To paraphrase a famous line from the movie, the banks made us an offer we can’t refuse.
As with other companies, reading fees are one of the highest costs in the theater, and retail prices for the average family rose by $900 last year, according to the Seller Payments Coalition. As a percentage of a transaction, the fee increases as prices rise, creating an inflation multiplier.
The money that goes into commissions means Americans can buy fewer movie tickets to provide families with much-needed relief during these trying times. And that’s not to mention how paying for napkins drives up the cost of school supplies, holiday gifts, and essentials.
That’s why Kansas Senator Roger Marshall and Illinois Senator Richard Durbin introduced the bipartisan Credit Card Competition Act.
Fee per swipe has doubled in the last decade and is up 25% in 2021 alone. Senators Marshall and Durbin say the reason is a lack of competition. Visa and Mastercard, which control 80% of the market, centrally fix the swipe fees charged by banks issuing their credit cards, and all banks charge the same fee rather than compete. Visa and Mastercard also block other networks from processing transactions, further eliminating competition.

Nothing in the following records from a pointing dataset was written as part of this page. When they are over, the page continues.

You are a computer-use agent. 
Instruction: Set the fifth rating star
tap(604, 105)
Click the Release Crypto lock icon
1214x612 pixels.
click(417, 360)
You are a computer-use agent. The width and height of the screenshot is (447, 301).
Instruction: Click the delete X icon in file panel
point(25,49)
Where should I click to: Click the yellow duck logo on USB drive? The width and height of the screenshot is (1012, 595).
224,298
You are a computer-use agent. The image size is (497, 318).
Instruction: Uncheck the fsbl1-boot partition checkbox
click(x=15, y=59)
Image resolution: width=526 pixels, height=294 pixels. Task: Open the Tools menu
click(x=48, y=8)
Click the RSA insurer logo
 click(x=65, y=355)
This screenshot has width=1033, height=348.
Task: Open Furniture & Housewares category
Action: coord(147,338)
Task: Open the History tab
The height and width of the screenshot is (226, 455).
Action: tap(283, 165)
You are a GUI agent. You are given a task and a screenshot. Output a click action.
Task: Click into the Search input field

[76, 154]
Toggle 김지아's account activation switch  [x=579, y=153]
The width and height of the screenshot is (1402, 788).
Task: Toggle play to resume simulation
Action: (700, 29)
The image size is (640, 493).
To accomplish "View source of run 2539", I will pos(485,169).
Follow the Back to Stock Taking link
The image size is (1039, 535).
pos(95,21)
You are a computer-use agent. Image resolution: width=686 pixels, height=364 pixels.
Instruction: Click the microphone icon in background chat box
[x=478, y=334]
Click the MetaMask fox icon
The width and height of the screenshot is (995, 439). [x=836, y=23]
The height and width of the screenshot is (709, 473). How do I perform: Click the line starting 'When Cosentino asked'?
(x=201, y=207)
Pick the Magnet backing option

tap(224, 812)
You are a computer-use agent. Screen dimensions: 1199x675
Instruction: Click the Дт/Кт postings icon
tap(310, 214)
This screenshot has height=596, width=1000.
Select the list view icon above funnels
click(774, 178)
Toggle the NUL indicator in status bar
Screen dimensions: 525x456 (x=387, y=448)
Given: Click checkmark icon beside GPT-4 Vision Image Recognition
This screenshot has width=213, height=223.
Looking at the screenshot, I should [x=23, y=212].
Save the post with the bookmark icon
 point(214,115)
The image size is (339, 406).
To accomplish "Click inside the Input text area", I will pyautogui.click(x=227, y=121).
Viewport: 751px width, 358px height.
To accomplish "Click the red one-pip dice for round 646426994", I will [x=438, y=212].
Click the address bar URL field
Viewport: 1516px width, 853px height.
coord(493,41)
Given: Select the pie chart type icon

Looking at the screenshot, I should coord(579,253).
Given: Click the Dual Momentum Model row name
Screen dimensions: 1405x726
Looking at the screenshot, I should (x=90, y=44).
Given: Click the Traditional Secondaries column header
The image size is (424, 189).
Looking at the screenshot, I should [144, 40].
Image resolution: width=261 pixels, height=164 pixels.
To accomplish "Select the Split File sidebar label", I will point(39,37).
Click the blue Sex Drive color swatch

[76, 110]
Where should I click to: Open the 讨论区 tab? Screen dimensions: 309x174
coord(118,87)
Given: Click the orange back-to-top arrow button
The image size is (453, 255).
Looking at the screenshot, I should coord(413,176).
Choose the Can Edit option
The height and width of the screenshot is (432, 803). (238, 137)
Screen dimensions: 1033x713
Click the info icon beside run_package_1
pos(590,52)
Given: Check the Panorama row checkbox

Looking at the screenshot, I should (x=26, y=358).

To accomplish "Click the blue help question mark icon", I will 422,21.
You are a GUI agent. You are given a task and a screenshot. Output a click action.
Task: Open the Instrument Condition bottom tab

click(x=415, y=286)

The Marshall-Durbin bill requires that credit cards issued by the country’s largest banks can be processed on at least two unaffiliated networks chosen by the bank – Visa or Mastercard, as well as an independent network such as NYCE, Star or Shazam, or even the US. Express or Discover.
Merchants will then choose which network to use, and networks will have to compete for fees, service, and security. Payments advisory firm CMSPI says it will save merchants and their customers at least $11 billion a year. In addition to lower fees, independent networks are only one-fifth fraudulent compared to Visa and Mastercard networks, according to the Federal Reserve.
The bill only applies to institutions with assets of at least $100 billion – about 30 banks and just one credit union, but 90% of the volume of Visa and Mastercard credit cards. This will not affect local banks or small credit unions in any way. No Kansas bank or credit union will be affected. And since credit card rewards are determined by the bank that issues the card, and not by the network processing the transaction, the rewards will be protected.
Merchants, consumer groups and legislators have tried unsuccessfully to convince the card industry to change their practices, so legislation is the only answer. In fact, Senators Marshall and Durbin only introduced their bill after Visa and Mastercard refused to withdraw a $1.2 billion swipe fee increase this spring, even after being told it would fuel inflation. Their response is reminiscent of another famous line from the movie: “Honestly, honey, I don’t give a damn.”
Michael Hagan is the CFO of B&B Theatres, the fifth largest theater chain in the nation, based in Liberty, Missouri.